__TASK DIRECTIONS__
Would you please copy every line below that includes the string "Given"?

__EXTRACTED DATA__
◆ ◆ ◆ ◆

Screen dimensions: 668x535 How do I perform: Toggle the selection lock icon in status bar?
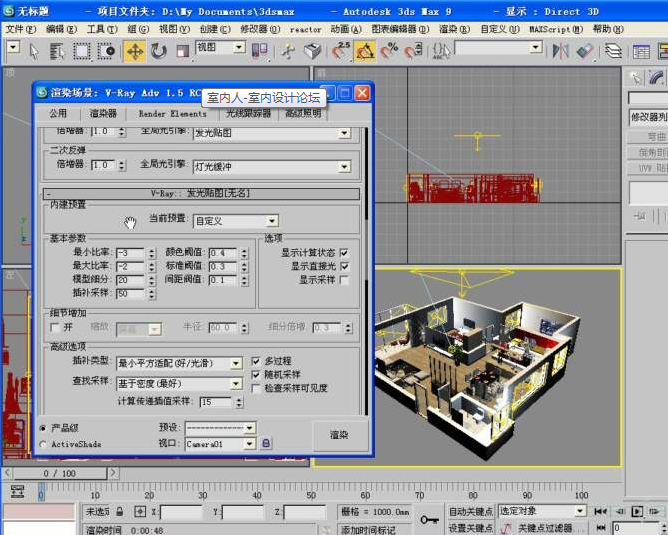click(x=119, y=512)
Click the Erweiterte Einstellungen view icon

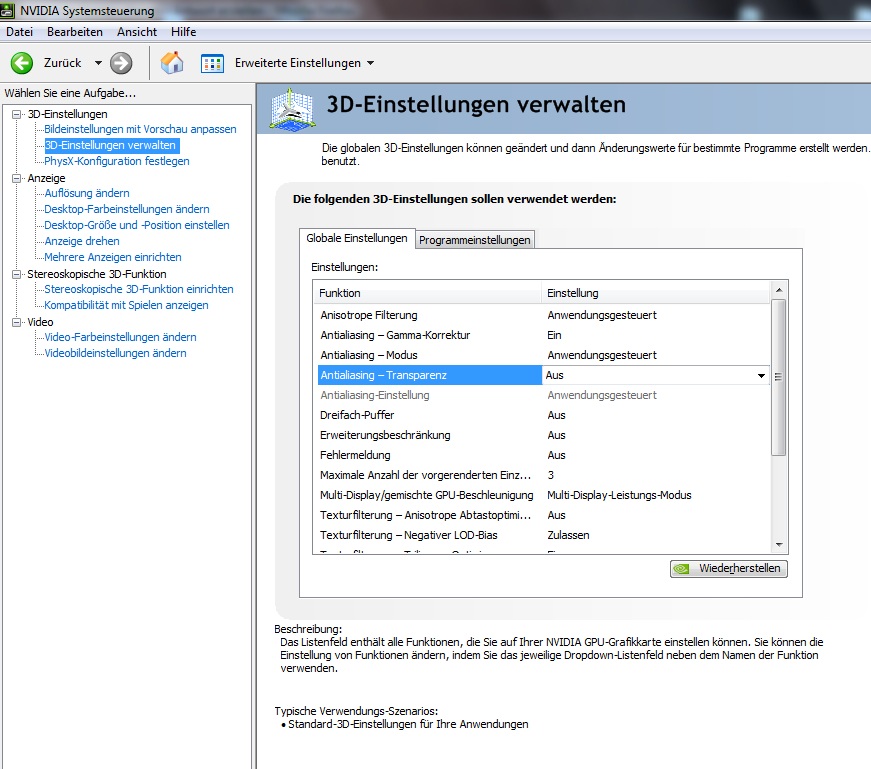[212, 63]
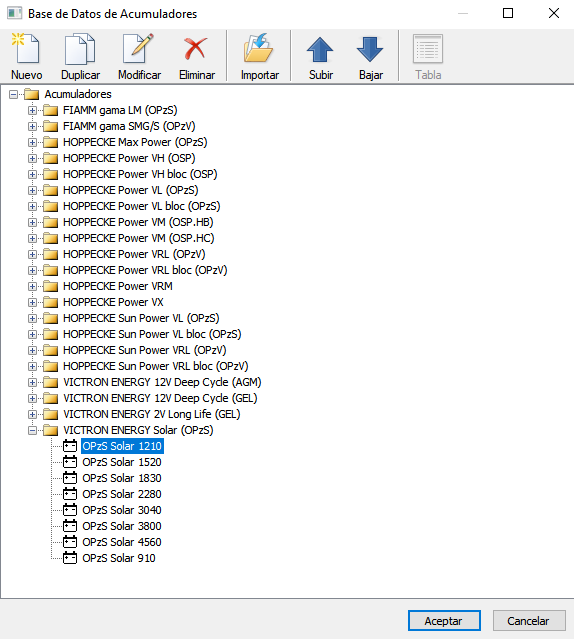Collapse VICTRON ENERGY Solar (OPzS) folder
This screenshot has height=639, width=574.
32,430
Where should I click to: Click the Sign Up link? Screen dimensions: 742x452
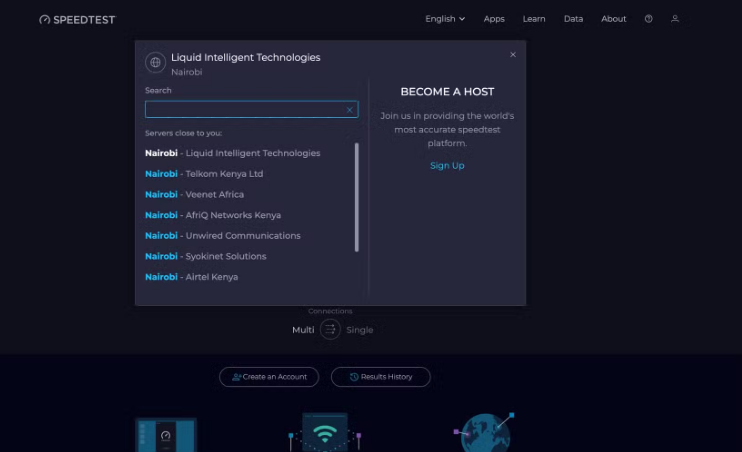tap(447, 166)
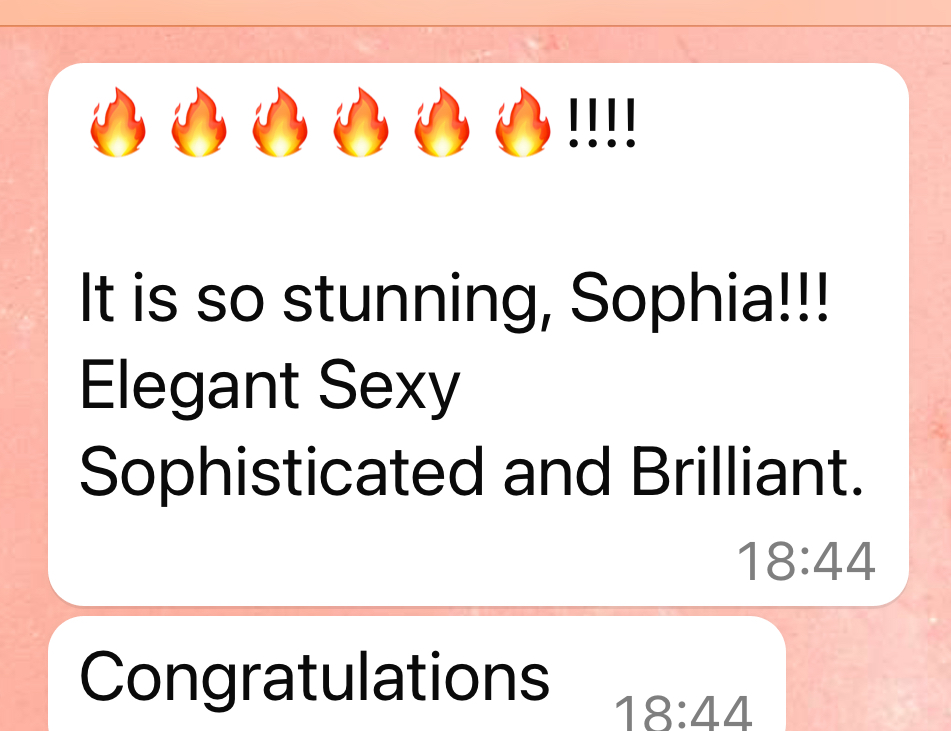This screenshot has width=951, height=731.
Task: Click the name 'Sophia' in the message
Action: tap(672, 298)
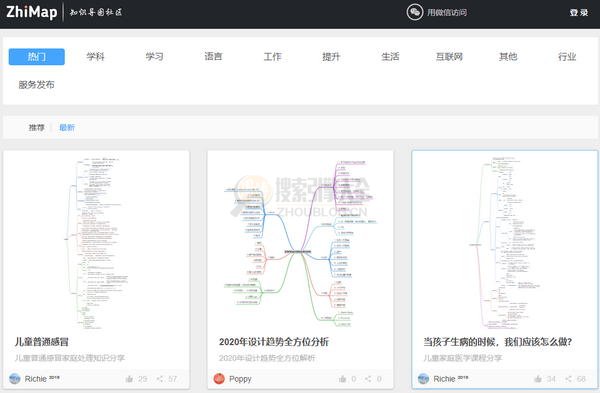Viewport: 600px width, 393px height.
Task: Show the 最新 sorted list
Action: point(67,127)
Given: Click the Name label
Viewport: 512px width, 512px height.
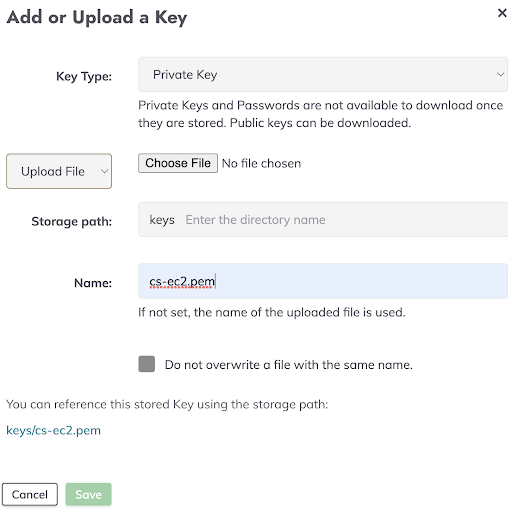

◆ ◆ ◆ ◆

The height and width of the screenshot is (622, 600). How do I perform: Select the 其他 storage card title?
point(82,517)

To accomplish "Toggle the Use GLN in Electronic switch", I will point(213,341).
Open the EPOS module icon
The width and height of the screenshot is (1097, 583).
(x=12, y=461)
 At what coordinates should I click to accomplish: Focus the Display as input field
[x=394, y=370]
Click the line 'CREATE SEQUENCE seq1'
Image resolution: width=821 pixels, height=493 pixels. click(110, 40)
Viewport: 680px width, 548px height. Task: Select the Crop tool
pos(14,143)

◆ ◆ ◆ ◆

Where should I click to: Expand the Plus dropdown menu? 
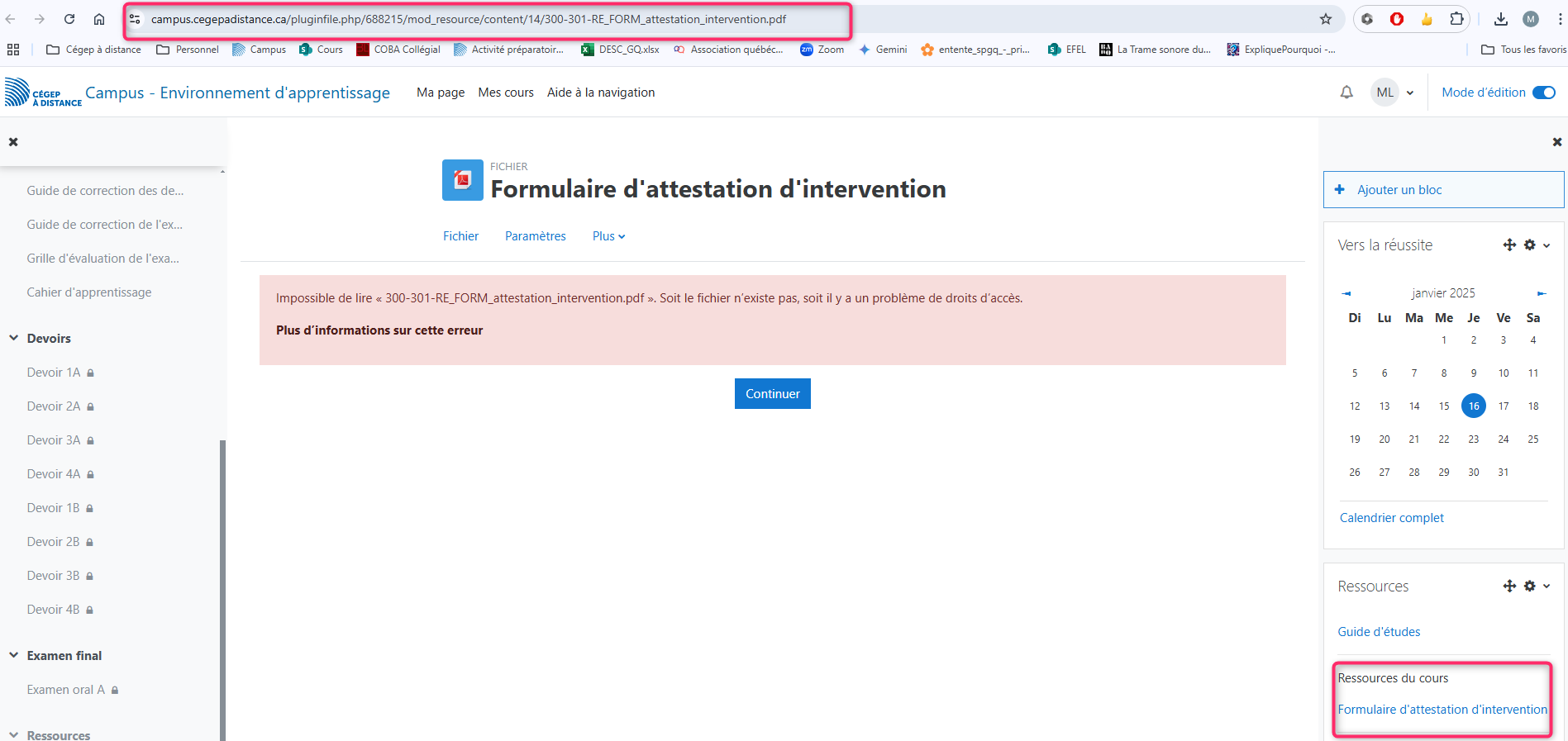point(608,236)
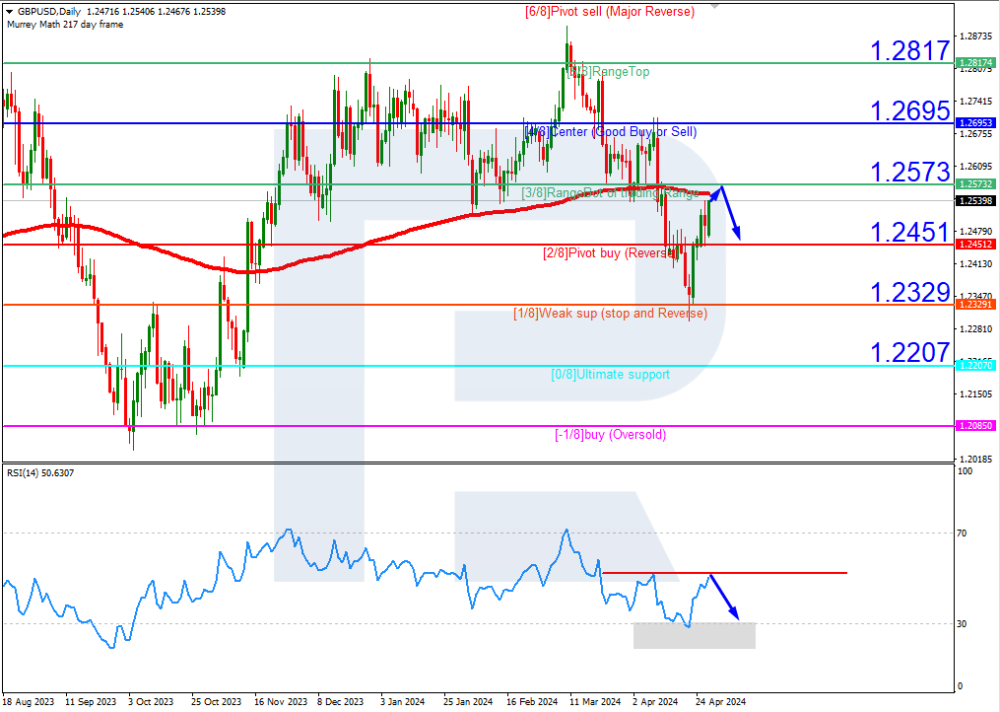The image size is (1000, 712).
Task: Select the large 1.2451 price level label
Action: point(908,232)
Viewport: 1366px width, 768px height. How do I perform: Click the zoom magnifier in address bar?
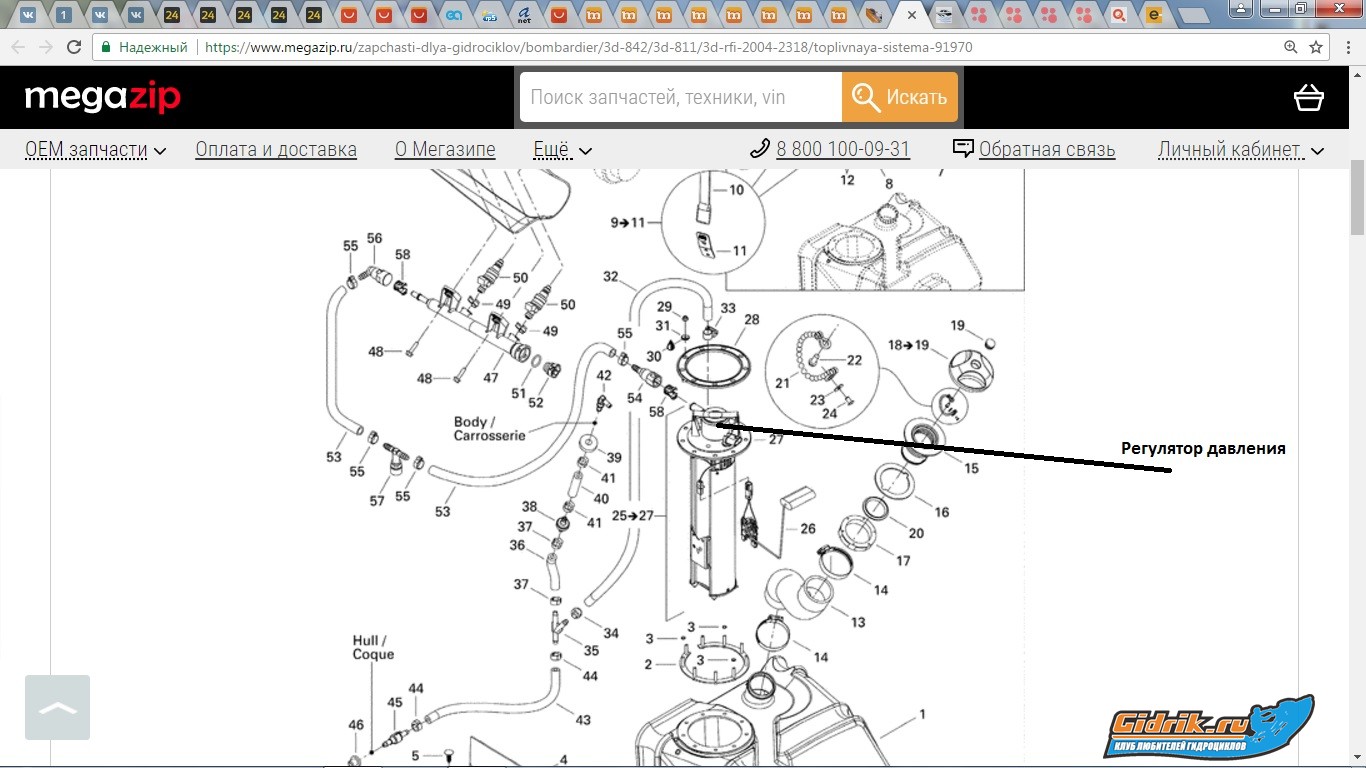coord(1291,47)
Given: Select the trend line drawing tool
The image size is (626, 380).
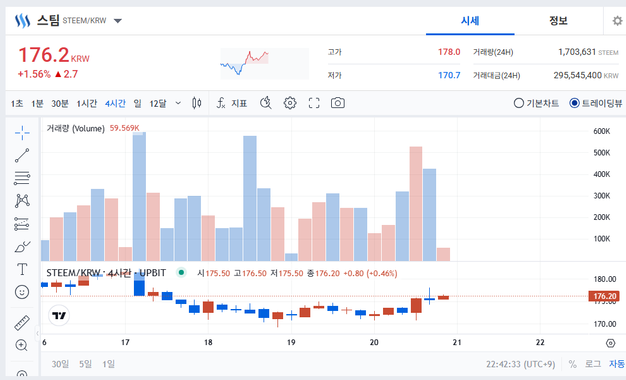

◆ ◆ ◆ ◆

__SOLUTION TO THIS PROBLEM__
Given: Click the Name label
Given: Select the trend line drawing tool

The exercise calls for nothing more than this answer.